Routt County approves raises for employees who weathered recession wage cuts
Steamboat Springs — Routt County employees learned this week that effective Jan. 1, they will receive a 2 percent cost-of-living pay increase, their first since salaries were cut in spring 2009 in the midst of the Great Recession. And employees also will be caught up with the annual salary steps on which they missed out while salaries were frozen.
In an Oct. 28 memo announcing the pay raises to staff, the county commissioners collectively acknowledged that since 2009, when the county imposed 5 percent pay cuts, “the annual budgets have been balanced on the backs of employees.”
Veteran Commissioner Doug Monger, who was on the board in 2009, said repairing that situation was given special emphasis this budget cycle.
“As we began preliminary discussions for the 2014 budget, the new commissioners (Steve Ivancie and Tim Corrigan) and I, with department heads and the county manger, had discussions about where our priorities were,” Monger said Wednesday. “It was pretty unilateral among the three commissioners that the No. 1 priority was to bring our employees’ salaries back.”
County employees had their salaries restored to 2009 levels in 2013, when a 5 percent pay cut was eliminated, but they have taken a hit in the meantime. County Finance Director Dan Strnad acknowledged in November 2012, as the 2013 budget was being finalized, that a county employee whose salary was $50,000 in 2009, had lost $12,500 in pay.
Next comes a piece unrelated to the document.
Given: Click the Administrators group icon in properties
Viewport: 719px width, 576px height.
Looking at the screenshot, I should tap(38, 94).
Sullivan confirmed Wednesday that money is gone and isn’t coming back, but the cost-of-living raise puts county employees on a better track going forward.
For an administrative assistant IV hired to work in a county office at a beginning salary in 2012, for example, the combination of the 2 percent raise and restoration of annual salary steps would result in a 9 percent increase in compensation before 2014 is over.
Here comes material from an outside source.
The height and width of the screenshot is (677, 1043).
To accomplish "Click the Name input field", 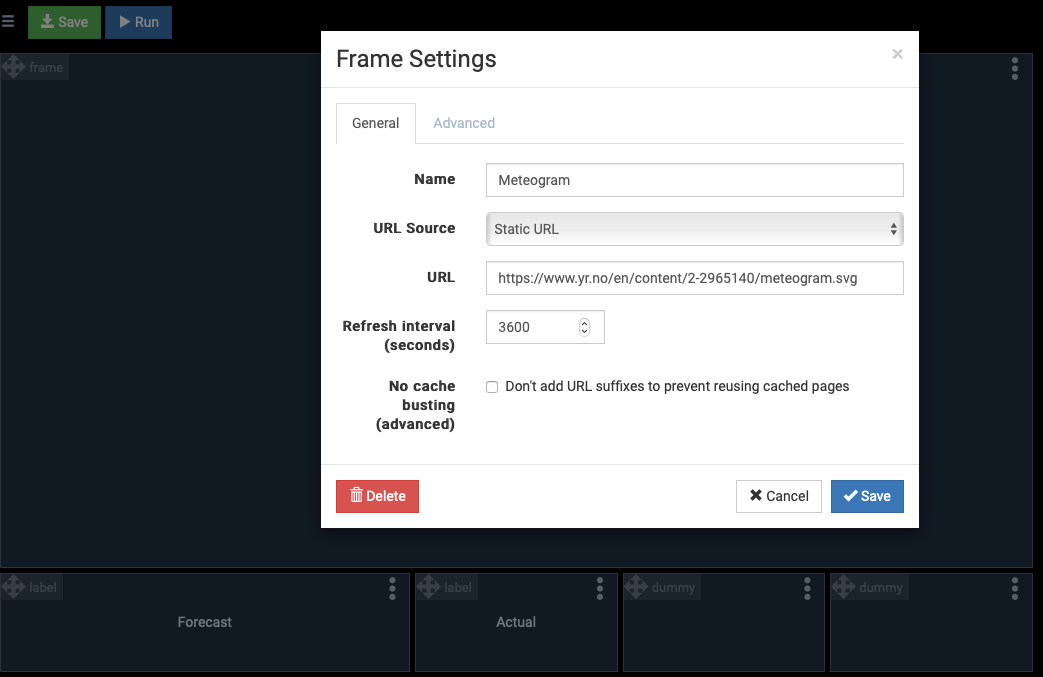I will click(x=694, y=180).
That employee would have started with an hourly pay rate of $18.20, or $37,856 annually. On Jan. 1, that employee would see both the 2 percent raise and the salary step he or she would have received in 2013 reflected on his or her pay stub for an hourly rate of $19.22. Then, on the anniversary of employment in 2014, he or she would see another salary step bringing the pay rate to $19.88 hourly, or an annual salary of $41,350.
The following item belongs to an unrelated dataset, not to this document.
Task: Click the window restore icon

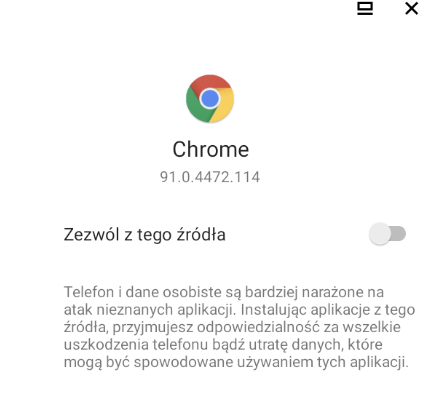Action: 365,9
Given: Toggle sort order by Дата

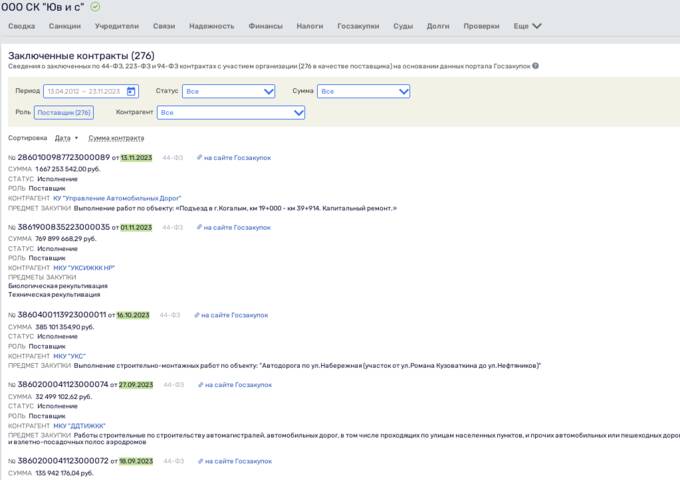Looking at the screenshot, I should click(66, 138).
For veteran employees, the pay increase will be more significant, but not always everything they are due Sullivan said. An employee hired in 2008 will see three salary steps added to his or her pay. That employee is technically eligible for six steps, but the commissioners capped this year’s accrued steps at three. That doesn’t mean the other three are forgotten, Sullivan said, just on hold.
The restoration of the 5 percent pay cut cost the county $636,000 this year, and the cost of restoring salary steps and the 2 percent raise in 2014 is just more than $1 million. Monger said he’s optimistic the county’s financial picture has improved enough to sustain the pay increases.
However, with the realities of the recession and the Routt County real estate downturn hitting hard in spring 2009, the former board of commissioners, including Diane Mitsch Bush and Nancy Stahoviak along with Monger, initially announced a 10 percent pay cut in the form of reduced hours for employees. That lasted 10 months before employees and department directors agreed to work 40 hours at a 5 percent pay cut.
“It was something we had to do,” Monger said this week about the salary cuts. “Facts are facts. We balanced our budget, service levels and the need to maintain roads by putting the burden on our employees.”
Monger said although the large majority of county revenue comes from property taxes, it was actually a steep decline in the county’s 1 percent sales tax as well as in building-use taxes (sales tax collected on building materials), that was alarming in 2009. Because the county had prudently amassed significant mill levy credits under the Taxpayers Bill of Rights, it was able to cushion the impending blow of declining valuation of real estate in the county.
Between 2009 and 2014, the county also has reduced by 22 the number of people it employs, realizing substantial savings, Monger pointed out.
Sullivan agreed. The county lost almost $2 million in sales tax revenue in 2009 alone, he said. Had the county not cut employee compensation, it would have been forced to look at more than the relative few layoffs it enforced.
“I would say the majority of our employees wanted to see people keep their jobs, and they were willing to take pay cuts” rather than risk being the ones to lose their jobs, Sullivan said.
However, he was quick to add that the work ethic of county employees during the salary cuts was exemplary.
“Those same employees were stepping it up and providing the same level of service, so the citizens didn’t have to take the brunt of it,” Sullivan said. “They take pride in their work and wanted to do a good job. Finally, we’re able to reward them for sticking around with us for so long. Hopefully, they’ll continue to work for us for a long time and have a good wage going forward.”
Monger said that prior to authorizing the pay increases, he and his fellow commissioners asked Human Services Director Chris Hensen to conduct an informal salary survey. It compared current Routt County wages to those of corresponding counties and found that prior to this year’s restoration of salary cuts, they were 10 percent behind the market rates. Now, that gap is being closed, he said, and the commissioners will ask for a more formal survey to review the criteria in use prior to the 2015 budget process.
Sullivan said he will step back and let an employee committee led by Yampa Valley Regional Airport Director Dave Ruppel conduct that review.